Contador afirma que tentava a legalização do negócio
O contador da Envasaalcool, Fábio Luiz Marques, garantiu que entrou em contato com todos os organismos necessários para a legalização do negócio. ''A ANP disse que não era da competência dela. Os alvarás se renovam automaticamente e também já estávamos procurando o Instituto Ambiental do Paraná (IAP) para a licença'', disse, mesmo sabendo que a ANP só concede autorizações de funcionamento para postos de combustíveis. Para a venda de álcool comum, a competência seria da Agência Nacional de Vigilância Sanitária (Anvisa).
Há a possibilidade de que a vistoria do Corpo de Bombeiros e o alvará de localização sejam regulares.

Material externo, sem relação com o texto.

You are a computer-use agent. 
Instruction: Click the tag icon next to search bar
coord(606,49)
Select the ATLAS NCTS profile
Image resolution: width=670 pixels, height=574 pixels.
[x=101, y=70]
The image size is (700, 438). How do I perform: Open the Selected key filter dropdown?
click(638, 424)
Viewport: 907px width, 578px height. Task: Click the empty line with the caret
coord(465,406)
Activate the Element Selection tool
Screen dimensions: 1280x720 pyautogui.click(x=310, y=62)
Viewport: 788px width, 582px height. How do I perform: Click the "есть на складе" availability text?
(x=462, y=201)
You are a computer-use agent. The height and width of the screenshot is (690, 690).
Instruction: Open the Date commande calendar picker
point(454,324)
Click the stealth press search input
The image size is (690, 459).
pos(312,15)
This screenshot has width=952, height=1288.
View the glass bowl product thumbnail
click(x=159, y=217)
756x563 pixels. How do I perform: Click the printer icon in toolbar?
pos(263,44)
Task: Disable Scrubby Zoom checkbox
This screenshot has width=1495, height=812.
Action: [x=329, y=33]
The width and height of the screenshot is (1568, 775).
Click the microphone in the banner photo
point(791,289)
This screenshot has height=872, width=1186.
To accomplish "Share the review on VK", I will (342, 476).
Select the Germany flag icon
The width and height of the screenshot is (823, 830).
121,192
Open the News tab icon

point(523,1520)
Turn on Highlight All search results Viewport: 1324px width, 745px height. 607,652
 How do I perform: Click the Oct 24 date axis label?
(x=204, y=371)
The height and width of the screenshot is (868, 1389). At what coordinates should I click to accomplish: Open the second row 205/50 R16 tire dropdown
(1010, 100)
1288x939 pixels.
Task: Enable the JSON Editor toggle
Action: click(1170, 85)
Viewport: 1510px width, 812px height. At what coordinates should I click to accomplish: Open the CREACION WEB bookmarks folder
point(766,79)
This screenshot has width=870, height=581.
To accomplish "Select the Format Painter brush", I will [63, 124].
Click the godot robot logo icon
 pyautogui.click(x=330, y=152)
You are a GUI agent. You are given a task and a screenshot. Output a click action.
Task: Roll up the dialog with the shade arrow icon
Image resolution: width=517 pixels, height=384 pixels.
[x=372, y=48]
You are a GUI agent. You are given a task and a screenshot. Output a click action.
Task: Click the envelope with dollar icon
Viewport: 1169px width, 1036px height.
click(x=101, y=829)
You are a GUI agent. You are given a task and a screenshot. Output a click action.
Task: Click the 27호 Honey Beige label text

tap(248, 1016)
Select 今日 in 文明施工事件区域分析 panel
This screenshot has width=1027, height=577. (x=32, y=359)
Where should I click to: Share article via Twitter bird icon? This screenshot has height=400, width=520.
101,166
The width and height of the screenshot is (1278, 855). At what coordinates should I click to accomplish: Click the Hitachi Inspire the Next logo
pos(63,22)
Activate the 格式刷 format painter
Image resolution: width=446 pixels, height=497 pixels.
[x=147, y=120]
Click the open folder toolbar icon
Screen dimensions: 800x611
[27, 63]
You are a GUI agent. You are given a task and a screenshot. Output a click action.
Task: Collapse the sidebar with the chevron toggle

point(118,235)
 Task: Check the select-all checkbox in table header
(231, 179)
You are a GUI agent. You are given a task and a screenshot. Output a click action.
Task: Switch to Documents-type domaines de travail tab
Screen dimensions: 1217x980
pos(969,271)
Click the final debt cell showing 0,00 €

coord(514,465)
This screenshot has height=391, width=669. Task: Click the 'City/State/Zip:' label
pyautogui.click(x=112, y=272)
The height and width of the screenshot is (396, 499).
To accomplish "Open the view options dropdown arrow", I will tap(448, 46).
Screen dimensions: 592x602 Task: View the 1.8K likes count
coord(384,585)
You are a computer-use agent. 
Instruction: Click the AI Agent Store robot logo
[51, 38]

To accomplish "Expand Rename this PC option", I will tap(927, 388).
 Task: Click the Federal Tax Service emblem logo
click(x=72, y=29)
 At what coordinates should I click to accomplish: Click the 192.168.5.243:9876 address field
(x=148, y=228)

Segundo informações da Secretaria de Fazenda, o pagamento de três taxas administrativas no final de ano pode provocar a renovação automática do documento. Funcionários da prefeitura, no entanto, não souberam dizer se a Envasaalcool estava regular. O mesmo acontece com o Corpo de Bombeiros, que realiza as vistorias conforme um calendário próprio, mesmo que as visitas aconteçam depois do prazo de validade de um ano.
Das 10 envasadoras instaladas em Londrina, Fábio Luiz Marques confirmou ser o contador de oito. ''As notas apresentadas pelas duas empresas eram sequenciais e tinham a mesma data. Isso pode indicar algum esquema de distribuição irregular'', avaliou Silva.
''Não atendo a Superall. De qualquer forma, vou recorrer judicialmente da interdição ainda hoje (ontem)'', disse o contador. Os proprietários da Superall não fora encontrados pela reportagem.(A.M.)